AIM OF THE TASK — Copy each line in the data that includes the word "computer".

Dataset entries
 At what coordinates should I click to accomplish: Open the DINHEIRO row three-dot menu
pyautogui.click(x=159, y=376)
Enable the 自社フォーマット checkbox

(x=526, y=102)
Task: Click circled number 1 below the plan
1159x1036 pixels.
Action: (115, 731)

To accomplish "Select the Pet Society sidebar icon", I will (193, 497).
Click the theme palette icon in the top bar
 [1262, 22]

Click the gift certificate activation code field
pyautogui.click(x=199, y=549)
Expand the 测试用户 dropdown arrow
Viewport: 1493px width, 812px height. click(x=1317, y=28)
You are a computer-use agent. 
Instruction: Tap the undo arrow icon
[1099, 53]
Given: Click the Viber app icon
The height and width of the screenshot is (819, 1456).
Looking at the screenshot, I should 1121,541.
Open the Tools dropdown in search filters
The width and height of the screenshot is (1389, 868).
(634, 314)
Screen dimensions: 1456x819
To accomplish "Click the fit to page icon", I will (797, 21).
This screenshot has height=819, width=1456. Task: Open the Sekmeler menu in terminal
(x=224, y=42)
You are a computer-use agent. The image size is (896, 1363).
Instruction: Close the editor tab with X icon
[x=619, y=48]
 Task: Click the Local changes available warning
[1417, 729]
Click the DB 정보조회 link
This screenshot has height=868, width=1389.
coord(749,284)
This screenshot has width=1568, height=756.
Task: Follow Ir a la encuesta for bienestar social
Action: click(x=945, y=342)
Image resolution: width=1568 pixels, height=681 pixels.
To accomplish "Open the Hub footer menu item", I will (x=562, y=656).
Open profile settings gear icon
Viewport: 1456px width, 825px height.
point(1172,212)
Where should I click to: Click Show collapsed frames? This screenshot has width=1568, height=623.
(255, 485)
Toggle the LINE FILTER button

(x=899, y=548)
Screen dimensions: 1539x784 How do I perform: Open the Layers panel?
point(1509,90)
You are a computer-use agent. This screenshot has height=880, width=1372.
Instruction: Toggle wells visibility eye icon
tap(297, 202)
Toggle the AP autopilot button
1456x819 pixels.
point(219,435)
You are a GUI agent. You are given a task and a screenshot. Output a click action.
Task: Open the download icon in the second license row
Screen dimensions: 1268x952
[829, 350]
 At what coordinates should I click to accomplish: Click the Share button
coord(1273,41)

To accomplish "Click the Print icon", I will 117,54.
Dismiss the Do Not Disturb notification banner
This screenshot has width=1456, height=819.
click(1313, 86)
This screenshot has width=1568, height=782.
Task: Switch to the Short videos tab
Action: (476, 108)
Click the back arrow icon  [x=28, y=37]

SOLUTION TO THE EXERCISE —
You are a computer-use agent. 
You are a computer-use agent. The image size is (896, 1363).
You are a computer-use agent. This screenshot has height=880, width=1372.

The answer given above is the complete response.